The guards looked bemused and said not to worry.

My release is one of the hardest memories of my captivity. I don't know why. My structure suddenly was gone. There was no one to tell me what to do. My body was free, but my mind was not. I was conditioned to be whatever anyone around me wanted me to be. I had no opinions, no self-will. I didn't know how to make decisions.

IIP headquarters was a blur. I was asked to make a video, write a letter of thanks and make an audio recording. This was to ensure that no one would accuse them of being my kidnappers, they said. The video was broadcast widely.

My friends from The Washington Post, including Ellen Knickmeyer, the bureau chief, showed up. I called my twin sister, Katie.

Searching for safety

I made the video for the IIP. My state of mind was reflected in the fact that I felt guilty for delaying the start of filming so I could call members of my family.

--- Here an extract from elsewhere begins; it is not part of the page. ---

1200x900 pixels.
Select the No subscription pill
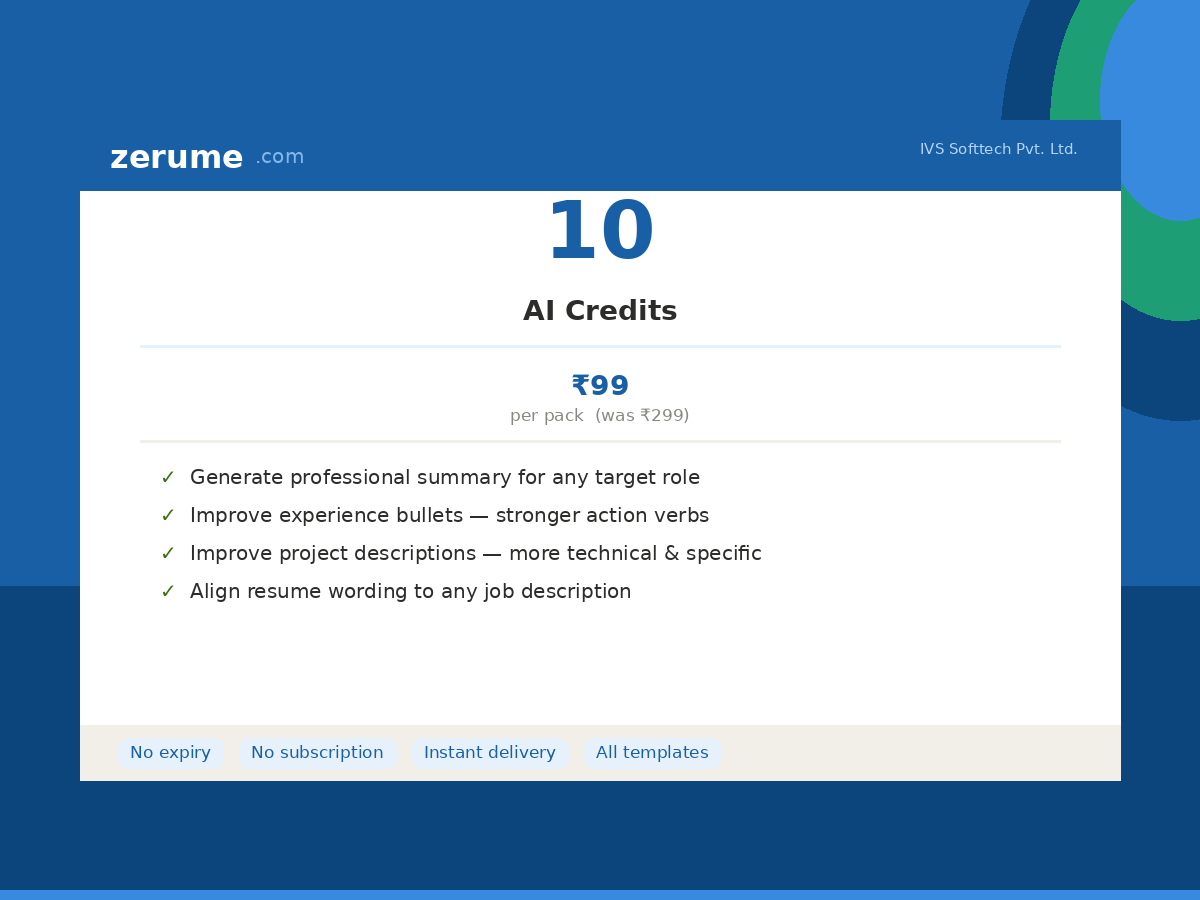point(317,753)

I learned that Scott Peterson was still in Baghdad. I was sure he would have fled. I borrowed Ellen's cellphone, and called him at CNN's offices where he was working on a new set of public-service videos. I was still on the phone when the U.S. military arrived. I was so afraid of the soldiers. "What should I do, Scott?" He said they were the surest way to safety. I hung onto my friend Ellen as we went downstairs. We got into an armored vehicle. I still had my big bag of stuff. I figured the mujahedeen were watching. They were watching everything.

The hatches closed. We were driving along, and I began to relax. One soldier pulled out a picture of me.

"I don't need this anymore," he said, and gave it to me.

Another pulled off a flag that was attached with Velcro to his uniform, and gave that to me. A third said, "We've been looking for you for a long time."

How did these men know me? I didn't understand why they had a picture. I had no idea how much coverage my kidnapping had received.

I talked with Ellen. After a few minutes, she said, "You can take off your hijab now."

"No, no," I said.

I waited a minute. Then I said, "Well, actually ... I guess I can."